After 15 years, I'm not saying I have it figured out. In fact, I look forward to many more years trying to figure it out with Tim.
ATTRACTION
We had an attraction from the beginning. Tim was cute and had great legs from playing soccer, and Tim said I caught his eye because I was different from the other freshman girls at Milligan College. Apparently he had never met a girl who knew how to shoot a rifle and thought the East Tennessee mountains were mere speed bumps compared to the "real mountains" out west.
Solid marriage - even a solid dating relationship - isn't based on attraction, though.
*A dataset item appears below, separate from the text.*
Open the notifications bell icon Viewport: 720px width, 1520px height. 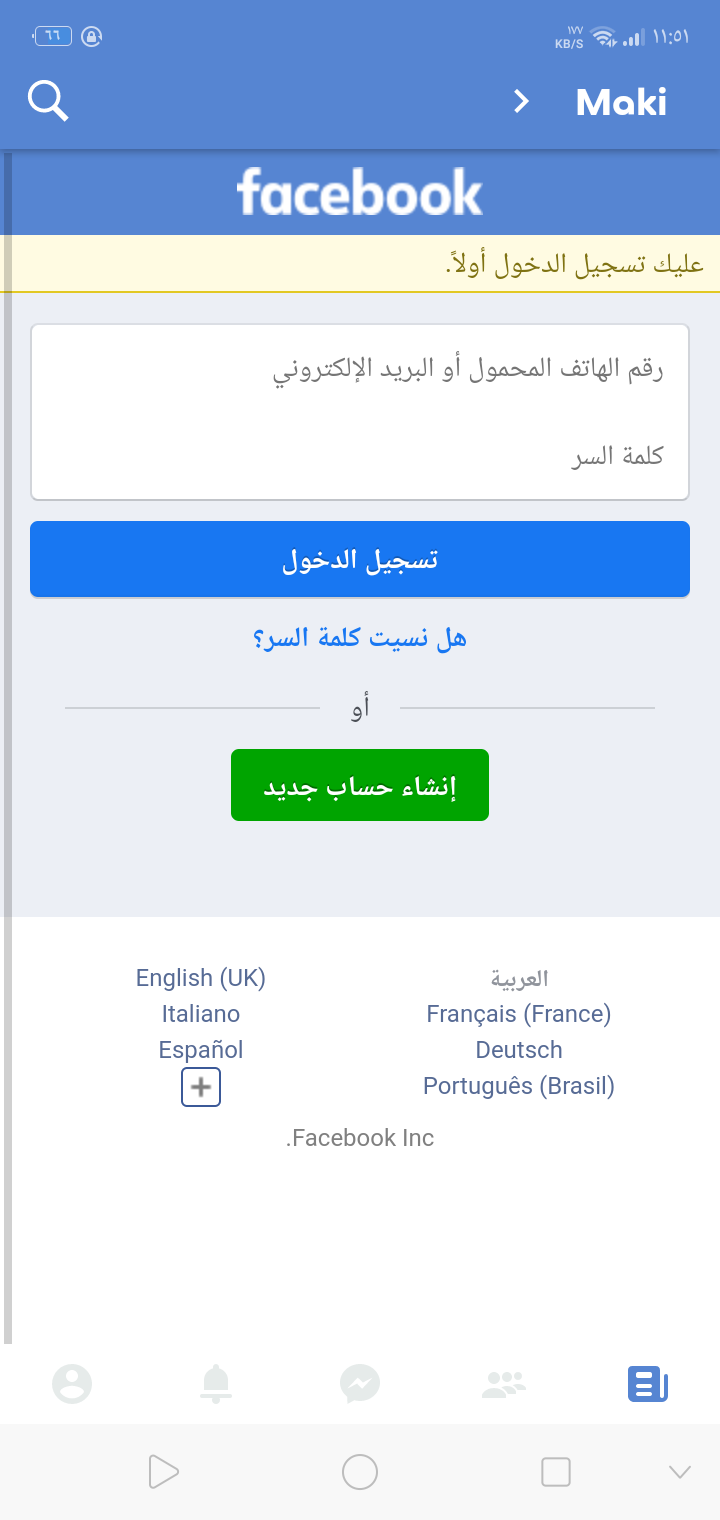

I could list hundreds of "beautiful" people who started out with attraction and fizzled shortly. In fact, I'm shocked to hear how short some Hollywood marriages are.
IDOLATRY
To rely solely on attraction and chemistry reduces the relationship to a flimsy shadow of love, simple lust. In fact, it makes one's beloved into an idol - the object of our hopes and desires - instead of a partner in life. When I set my beloved up as an idol, the Apostle Paul writes that I have "exchanged the truth of God for a lie, and worshiped and served created things rather than the Creator." (Romans 1:25)
COMMON PURPOSE
Antoine De Saint-Exupery said, "love does not consist in gazing at each other but in looking outward together in the same direction." Beyond the attraction (which does cool somewhat over the years, by the way), Tim and I had found similarities and common experiences that helped us understand each other and appreciate each other more. Even deeper than that, we knew we had a shared faith in God and commitment to follow Jesus Christ with our whole lives. As we continued to date, I knew I had found a man who loved God more than he loved me, and I knew that God would bless me through him.
We spent a summer apart in 1994. We had separate internships - mine in North Carolina, his in Indiana. The disconnection from each other was deeper than loneliness, and stronger than absence. We realized that summer that we were better together. I was a more effective person, better at my job - a better woman when he was by my side. He found that he was a better minister, worker and person with me working alongside him. We knew it was time to talk about getting married.
The thrill of a common purpose and a shared passion keeps us together - beyond attraction, beyond the promises we made on June 24, 1995 (and renew in our hearts every time we attend a wedding), and beyond "staying together for the sake of the kids." We are a team in life, in parenthood, and as disciples of Jesus Christ.
When I was a girl, I thought I wanted someone who would be my "everything." I wanted to be "everything" to someone, too. But after 15 years of marriage, one thing I do know is that I am NOT my husband's everything. His heart belongs to Jesus. And that's just the way I want it.